Il y a comme çà des pactes secrets entre les hommes et les bêtes, des affinités électives qui, par des chemins mystérieux finissent par se rencontrer, s’apparier. Ici, la densité de l’histoire s’exprime dans un jeu de piste qui conduit le récit. Il y a la description du couple, la fille qui danse provocante, l’homme effacé qui découvre la chienne, berger allemand ,étalée. Ils sont chez l’ogre, ce surnom est tout un programme. Lui et la chienne portent les mêmes stigmates de bagarres, de vieilles blessures.
La chienne s’installe, résolue, sur le paillasson de l’homme, elle oppose à la dureté naturelle du bonhomme un entêtement de même nature, puisé dans le fin fond de l’instinct animal de vie. »La fille mince » vient chez l’homme. Qu’est ce qui les unit, ces deux là ? L’homme crane, il a peur de la bête mais a besoin d’affection. Il finit par craquer, fait entrer l’animal , le nourrit. « Il fermera bien des portes au cours de sa vie, mais il ne le savait pas ». La fin est une fin à la Simenon. Le mystère du processus d’adoption réciproque est souligné par le mystère qui entoure les vies suggérées dans cette courte nouvelle mais qu’on devine, dures, pleines de béances.La musique exprime des espoirs de petits bouts de rêves à deux balles. Ce sont les plus chers !

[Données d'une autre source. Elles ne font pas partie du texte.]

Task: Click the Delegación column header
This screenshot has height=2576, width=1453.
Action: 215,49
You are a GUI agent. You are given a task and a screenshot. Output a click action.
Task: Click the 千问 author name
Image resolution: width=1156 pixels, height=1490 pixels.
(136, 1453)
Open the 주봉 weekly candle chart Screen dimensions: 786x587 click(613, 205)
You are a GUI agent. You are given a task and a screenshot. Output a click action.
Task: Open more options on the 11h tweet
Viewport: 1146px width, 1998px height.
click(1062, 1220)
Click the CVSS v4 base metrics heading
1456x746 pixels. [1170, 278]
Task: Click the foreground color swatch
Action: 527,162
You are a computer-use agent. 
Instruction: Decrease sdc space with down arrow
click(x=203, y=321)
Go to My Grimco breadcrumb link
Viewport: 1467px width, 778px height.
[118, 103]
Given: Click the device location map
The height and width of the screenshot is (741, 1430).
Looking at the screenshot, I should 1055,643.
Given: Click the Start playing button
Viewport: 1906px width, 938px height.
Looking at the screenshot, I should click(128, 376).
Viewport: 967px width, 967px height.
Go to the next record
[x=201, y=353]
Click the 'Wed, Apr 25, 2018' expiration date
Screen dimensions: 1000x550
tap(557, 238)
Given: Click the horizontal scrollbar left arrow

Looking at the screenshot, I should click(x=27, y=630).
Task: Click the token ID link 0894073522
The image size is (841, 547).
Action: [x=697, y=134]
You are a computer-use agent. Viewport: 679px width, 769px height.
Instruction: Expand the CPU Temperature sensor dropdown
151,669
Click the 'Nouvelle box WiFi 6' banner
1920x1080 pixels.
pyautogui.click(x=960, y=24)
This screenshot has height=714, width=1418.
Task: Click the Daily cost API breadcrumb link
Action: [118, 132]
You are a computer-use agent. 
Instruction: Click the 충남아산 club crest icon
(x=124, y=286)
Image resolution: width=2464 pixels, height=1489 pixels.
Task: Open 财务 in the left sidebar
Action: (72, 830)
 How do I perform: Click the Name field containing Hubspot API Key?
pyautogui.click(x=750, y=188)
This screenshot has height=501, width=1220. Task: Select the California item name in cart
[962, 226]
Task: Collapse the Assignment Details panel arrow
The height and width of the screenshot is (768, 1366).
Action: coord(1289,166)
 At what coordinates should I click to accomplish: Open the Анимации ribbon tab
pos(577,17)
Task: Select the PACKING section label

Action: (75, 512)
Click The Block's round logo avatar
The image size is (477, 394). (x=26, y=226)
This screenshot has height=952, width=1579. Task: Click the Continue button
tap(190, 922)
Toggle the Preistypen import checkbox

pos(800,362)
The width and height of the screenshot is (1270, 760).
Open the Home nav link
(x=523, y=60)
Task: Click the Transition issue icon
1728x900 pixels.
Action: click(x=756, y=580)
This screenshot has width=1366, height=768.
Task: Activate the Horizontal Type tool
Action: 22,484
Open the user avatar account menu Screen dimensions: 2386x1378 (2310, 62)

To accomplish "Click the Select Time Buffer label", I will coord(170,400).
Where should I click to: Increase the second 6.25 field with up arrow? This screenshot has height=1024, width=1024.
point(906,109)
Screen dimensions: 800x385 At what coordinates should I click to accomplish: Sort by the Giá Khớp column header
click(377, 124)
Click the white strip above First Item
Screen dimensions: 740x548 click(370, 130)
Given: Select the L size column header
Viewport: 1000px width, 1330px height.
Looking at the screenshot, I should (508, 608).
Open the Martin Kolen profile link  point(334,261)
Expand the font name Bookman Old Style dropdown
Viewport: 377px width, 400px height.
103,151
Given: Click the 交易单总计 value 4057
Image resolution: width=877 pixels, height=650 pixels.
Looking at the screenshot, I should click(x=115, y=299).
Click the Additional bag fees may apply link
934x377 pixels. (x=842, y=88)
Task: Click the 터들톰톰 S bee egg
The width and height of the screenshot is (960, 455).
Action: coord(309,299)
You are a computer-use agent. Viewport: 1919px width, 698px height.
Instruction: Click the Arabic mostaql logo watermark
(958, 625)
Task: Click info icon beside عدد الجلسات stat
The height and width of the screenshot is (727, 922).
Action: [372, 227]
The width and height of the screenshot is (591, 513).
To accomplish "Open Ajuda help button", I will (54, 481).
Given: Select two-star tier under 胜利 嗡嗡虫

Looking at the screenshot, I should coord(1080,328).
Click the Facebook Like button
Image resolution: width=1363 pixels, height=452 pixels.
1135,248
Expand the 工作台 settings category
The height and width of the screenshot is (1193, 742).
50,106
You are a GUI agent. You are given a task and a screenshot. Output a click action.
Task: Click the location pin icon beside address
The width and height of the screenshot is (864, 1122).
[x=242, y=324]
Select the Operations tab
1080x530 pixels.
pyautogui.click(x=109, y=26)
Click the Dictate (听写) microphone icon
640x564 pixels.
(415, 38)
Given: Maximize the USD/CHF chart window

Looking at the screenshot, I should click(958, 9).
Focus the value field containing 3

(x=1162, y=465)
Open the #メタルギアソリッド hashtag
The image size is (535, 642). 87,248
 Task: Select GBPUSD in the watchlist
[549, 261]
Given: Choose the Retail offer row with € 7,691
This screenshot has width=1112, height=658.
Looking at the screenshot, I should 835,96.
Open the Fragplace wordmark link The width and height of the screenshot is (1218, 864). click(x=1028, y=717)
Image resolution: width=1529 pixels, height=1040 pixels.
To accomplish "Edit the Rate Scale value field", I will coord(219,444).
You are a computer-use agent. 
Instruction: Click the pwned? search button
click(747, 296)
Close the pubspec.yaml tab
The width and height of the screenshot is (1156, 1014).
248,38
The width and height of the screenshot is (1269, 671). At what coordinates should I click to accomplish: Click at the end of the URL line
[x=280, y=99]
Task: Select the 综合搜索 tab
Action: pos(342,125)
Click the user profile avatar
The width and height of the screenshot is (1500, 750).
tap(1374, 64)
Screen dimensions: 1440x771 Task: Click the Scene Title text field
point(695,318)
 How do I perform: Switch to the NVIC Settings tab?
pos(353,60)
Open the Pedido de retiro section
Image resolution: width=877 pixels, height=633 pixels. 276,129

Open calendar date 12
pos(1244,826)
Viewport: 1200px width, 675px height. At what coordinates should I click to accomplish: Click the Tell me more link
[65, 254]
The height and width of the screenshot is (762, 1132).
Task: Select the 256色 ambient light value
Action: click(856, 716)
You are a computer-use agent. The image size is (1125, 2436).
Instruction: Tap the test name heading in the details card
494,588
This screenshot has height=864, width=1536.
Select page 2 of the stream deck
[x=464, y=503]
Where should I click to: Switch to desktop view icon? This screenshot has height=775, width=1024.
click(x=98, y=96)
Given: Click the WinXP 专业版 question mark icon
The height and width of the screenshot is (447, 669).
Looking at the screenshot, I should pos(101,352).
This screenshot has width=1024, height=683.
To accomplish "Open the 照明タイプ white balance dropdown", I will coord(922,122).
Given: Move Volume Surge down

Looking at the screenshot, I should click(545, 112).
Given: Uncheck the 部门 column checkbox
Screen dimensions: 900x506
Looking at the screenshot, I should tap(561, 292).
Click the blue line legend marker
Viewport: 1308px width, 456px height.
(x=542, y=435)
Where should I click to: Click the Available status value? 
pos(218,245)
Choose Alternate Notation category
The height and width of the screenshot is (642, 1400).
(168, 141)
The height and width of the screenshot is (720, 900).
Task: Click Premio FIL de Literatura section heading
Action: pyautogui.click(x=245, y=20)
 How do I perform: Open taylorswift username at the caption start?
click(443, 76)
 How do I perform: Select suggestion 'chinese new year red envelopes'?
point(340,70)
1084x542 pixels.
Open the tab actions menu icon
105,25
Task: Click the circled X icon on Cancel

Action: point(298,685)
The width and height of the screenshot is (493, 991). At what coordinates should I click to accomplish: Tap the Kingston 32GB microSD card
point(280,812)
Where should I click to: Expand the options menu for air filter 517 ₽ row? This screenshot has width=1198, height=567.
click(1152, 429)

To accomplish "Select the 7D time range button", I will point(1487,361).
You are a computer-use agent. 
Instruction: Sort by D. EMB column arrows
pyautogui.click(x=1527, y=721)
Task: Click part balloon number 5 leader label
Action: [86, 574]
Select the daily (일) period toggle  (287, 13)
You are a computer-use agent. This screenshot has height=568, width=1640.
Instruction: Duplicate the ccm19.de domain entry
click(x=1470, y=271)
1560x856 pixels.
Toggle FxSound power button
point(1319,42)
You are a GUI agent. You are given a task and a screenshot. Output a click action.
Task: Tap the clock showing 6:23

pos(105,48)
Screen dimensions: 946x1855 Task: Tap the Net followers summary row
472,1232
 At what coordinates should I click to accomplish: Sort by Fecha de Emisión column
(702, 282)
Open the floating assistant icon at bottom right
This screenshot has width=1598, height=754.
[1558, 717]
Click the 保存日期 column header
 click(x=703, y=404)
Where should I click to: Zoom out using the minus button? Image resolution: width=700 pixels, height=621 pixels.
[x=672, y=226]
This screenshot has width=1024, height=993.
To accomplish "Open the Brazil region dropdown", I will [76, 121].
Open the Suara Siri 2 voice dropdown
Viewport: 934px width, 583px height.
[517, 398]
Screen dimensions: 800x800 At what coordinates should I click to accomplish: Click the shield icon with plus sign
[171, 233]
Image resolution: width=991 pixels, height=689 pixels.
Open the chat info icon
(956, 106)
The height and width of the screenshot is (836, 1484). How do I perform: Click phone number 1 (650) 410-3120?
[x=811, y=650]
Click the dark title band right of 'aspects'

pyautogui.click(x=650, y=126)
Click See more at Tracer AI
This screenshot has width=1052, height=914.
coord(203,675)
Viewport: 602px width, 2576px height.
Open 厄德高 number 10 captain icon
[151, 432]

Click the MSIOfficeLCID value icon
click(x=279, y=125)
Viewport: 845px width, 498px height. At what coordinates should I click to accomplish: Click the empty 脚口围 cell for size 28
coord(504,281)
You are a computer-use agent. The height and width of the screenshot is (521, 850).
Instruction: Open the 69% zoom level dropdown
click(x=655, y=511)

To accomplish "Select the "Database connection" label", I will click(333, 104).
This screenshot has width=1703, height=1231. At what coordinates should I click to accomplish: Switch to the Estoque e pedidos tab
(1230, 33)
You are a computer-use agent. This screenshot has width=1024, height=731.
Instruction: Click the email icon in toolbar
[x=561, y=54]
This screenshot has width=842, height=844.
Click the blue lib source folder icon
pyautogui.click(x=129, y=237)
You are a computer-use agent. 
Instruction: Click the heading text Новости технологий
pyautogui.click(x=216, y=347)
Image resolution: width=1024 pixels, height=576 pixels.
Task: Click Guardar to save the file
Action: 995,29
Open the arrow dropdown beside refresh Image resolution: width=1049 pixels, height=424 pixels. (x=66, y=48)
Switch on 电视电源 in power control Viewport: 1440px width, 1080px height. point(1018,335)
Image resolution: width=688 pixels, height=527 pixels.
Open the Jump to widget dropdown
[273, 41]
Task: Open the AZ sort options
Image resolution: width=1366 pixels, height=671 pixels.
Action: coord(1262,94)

@ Patrick : La jeune fille mince et lui sont amants, peut-être même mariés, qui sait. C’est effectivement l’histoire sous entendue d’une béance sous une apparente dureté. Est-ce qu’on a des rêves à plus de deux balles en réalité ? Nos rêves ne valent que pour nous, et on s’aperçoit un jour que les portes fermées ne recèlent aucun mystère particulier.
@ Fredaime : Je ne suis pas certaine qu’il l’ait écrit (je ne sais pas s’il a publié des mémoires, en fait, mais c’est possible). Tu n’as jamais vu un de ses films ? Dans la série « humour noir », il était parfois aussi fort que les Marx… :0)
@ Sophie K : Ah ben non, je ne connais pas du tout.
Quel suspens!
(Et je me souviens en effet d’un chien… lequel déjà? … son nom m’échappe… Ne le réveillons pas. Frédérique, quel texte!)
Quel suspens!
(Et je me souviens en effet d’un chien… lequel déjà? … son nom m’échappe… Ne le réveillons pas. Frédérique, quel texte!)
Tiens… veux pas partir celui-là? … Allez! … (Le commentaire, il reste planté là… allez, à la maison!)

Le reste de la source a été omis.